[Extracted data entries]
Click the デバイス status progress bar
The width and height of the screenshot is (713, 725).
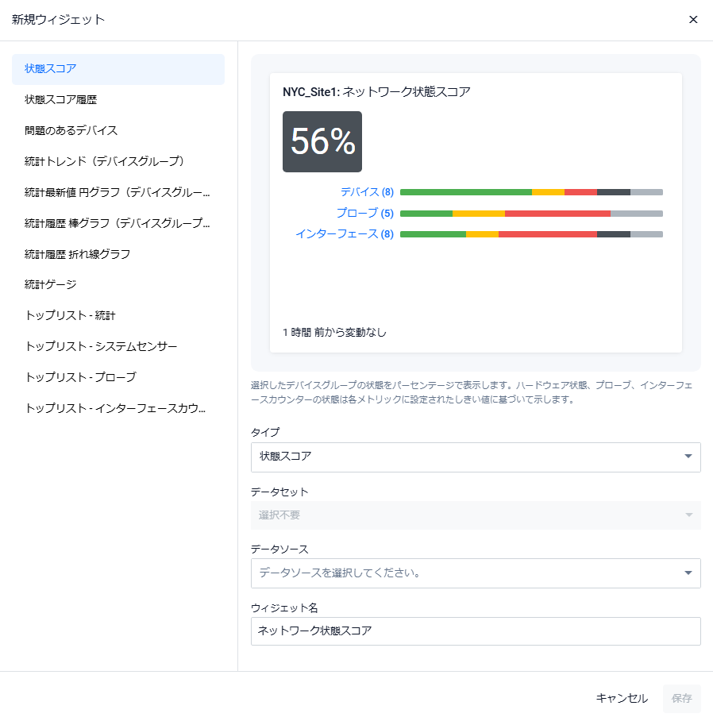pyautogui.click(x=531, y=192)
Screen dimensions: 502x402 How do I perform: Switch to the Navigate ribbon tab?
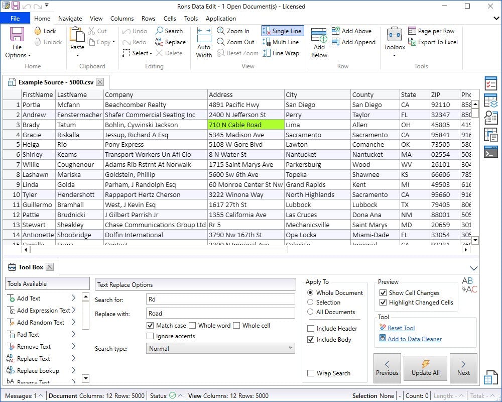click(70, 18)
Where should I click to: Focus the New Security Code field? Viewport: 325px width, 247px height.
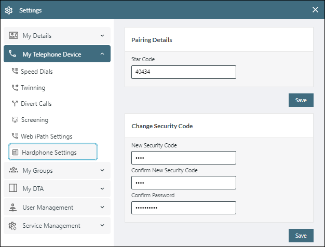click(184, 158)
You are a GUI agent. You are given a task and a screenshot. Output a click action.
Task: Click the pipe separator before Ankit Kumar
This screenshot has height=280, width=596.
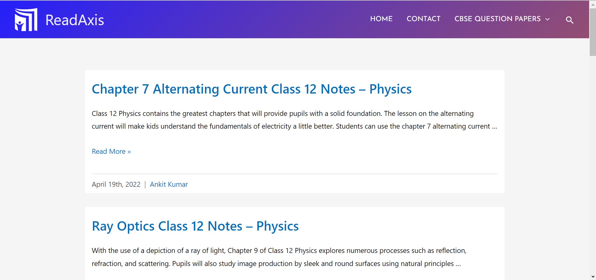145,185
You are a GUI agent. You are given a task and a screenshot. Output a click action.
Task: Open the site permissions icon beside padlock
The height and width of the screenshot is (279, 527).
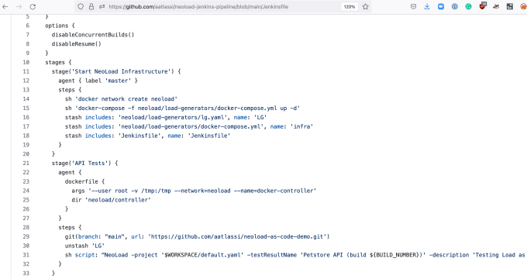(x=102, y=7)
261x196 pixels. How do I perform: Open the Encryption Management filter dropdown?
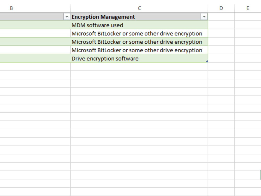pos(204,17)
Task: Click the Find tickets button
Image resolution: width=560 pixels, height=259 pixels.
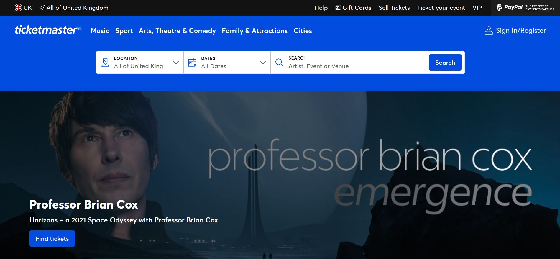Action: 52,239
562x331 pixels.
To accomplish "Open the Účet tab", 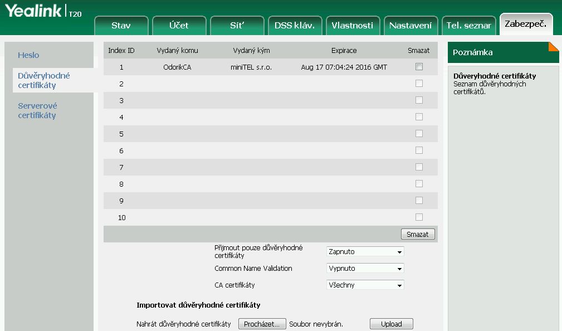I will 179,26.
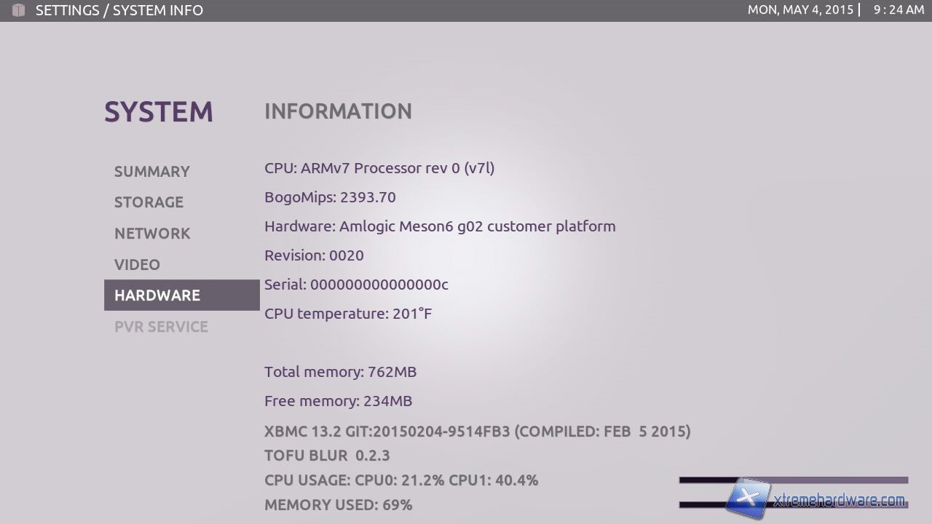The image size is (932, 524).
Task: Click the INFORMATION header
Action: pyautogui.click(x=338, y=111)
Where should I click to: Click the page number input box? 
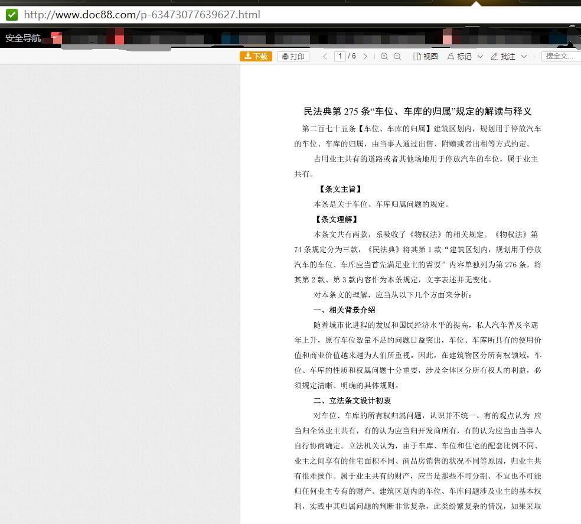(x=340, y=56)
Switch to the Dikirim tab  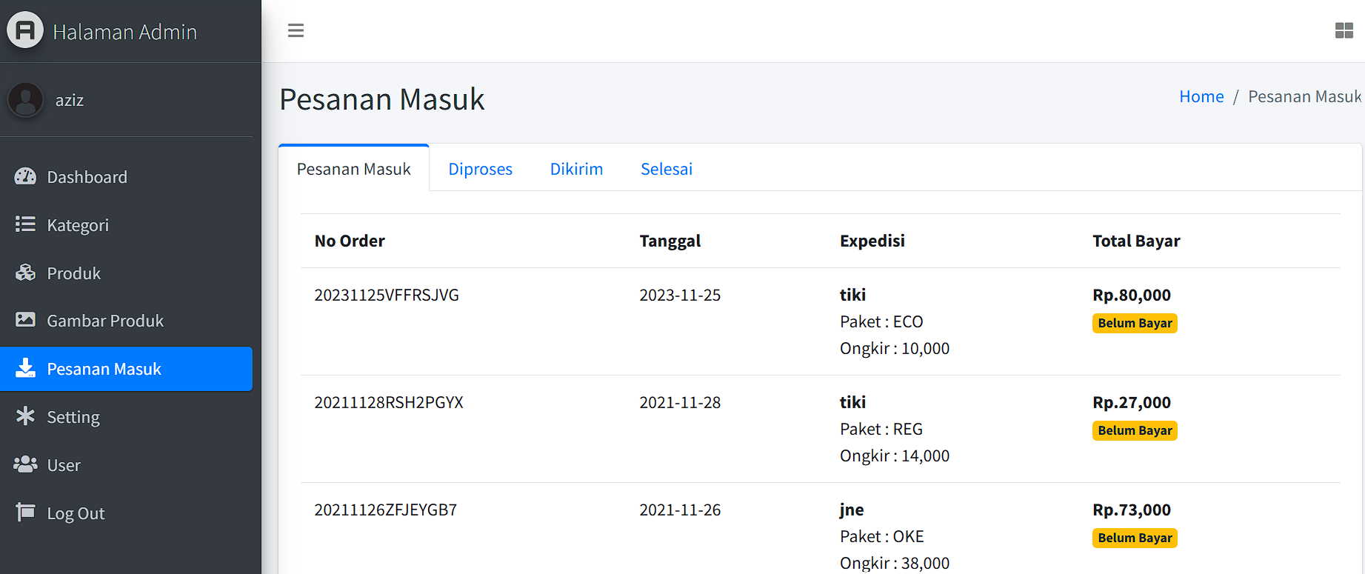pos(576,169)
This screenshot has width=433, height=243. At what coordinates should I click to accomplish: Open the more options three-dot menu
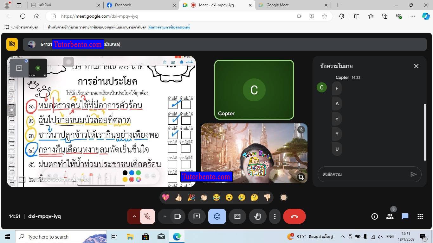tap(275, 216)
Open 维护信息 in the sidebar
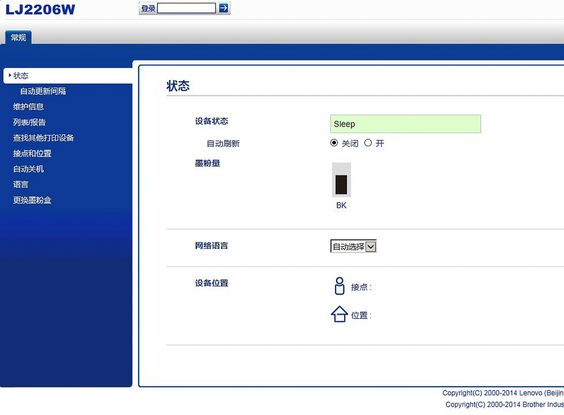Screen dimensions: 564x415 (30, 106)
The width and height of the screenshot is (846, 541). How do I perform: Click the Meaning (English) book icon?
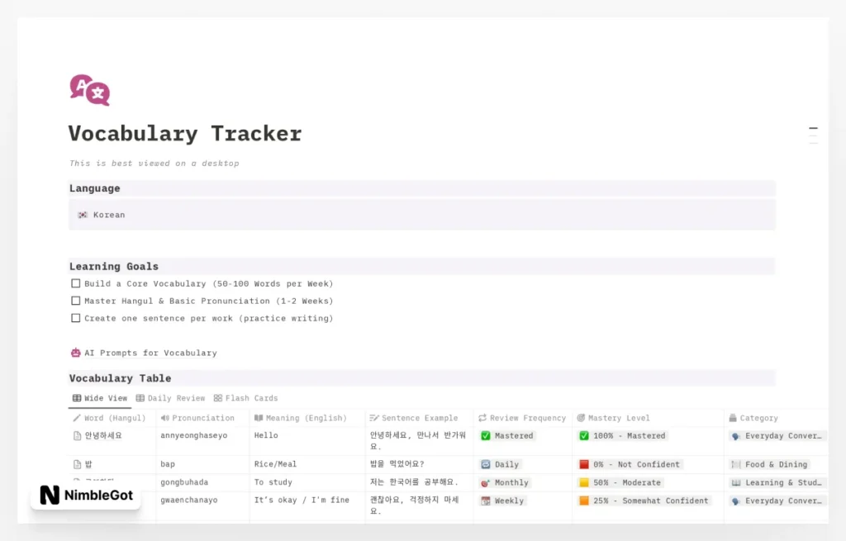pos(257,418)
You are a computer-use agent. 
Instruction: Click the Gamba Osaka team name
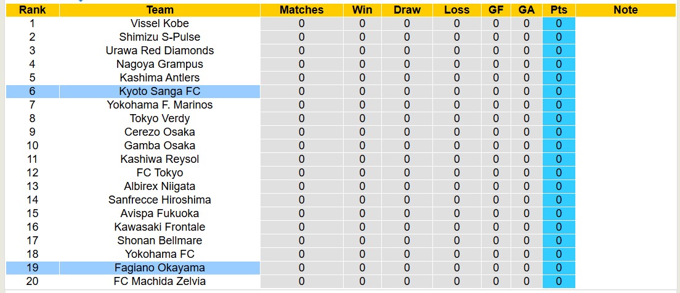(160, 146)
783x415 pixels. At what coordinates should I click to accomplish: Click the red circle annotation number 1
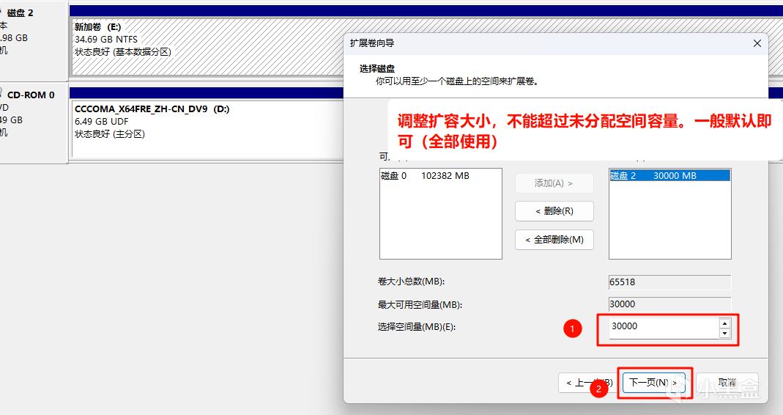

Problem to work on => Write out exactly the run of lines above that starts at the line containing "Task: Click the pipe" and ends at the line containing "562x331 pixels.". Include both, and leave the pictures out.

Answer area =>
Task: Click the pipe separator before Ankit Kumar
This screenshot has height=280, width=596.
145,185
You are a GUI agent. You are given a task and a screenshot. Output a click action.
Task: Open the site permissions icon beside padlock
The height and width of the screenshot is (279, 527).
(x=102, y=7)
261x196 pixels. How do I perform: Open the Encryption Management filter dropdown?
pos(204,17)
Task: Click the Find tickets button
Image resolution: width=560 pixels, height=259 pixels.
Action: 52,239
562x331 pixels.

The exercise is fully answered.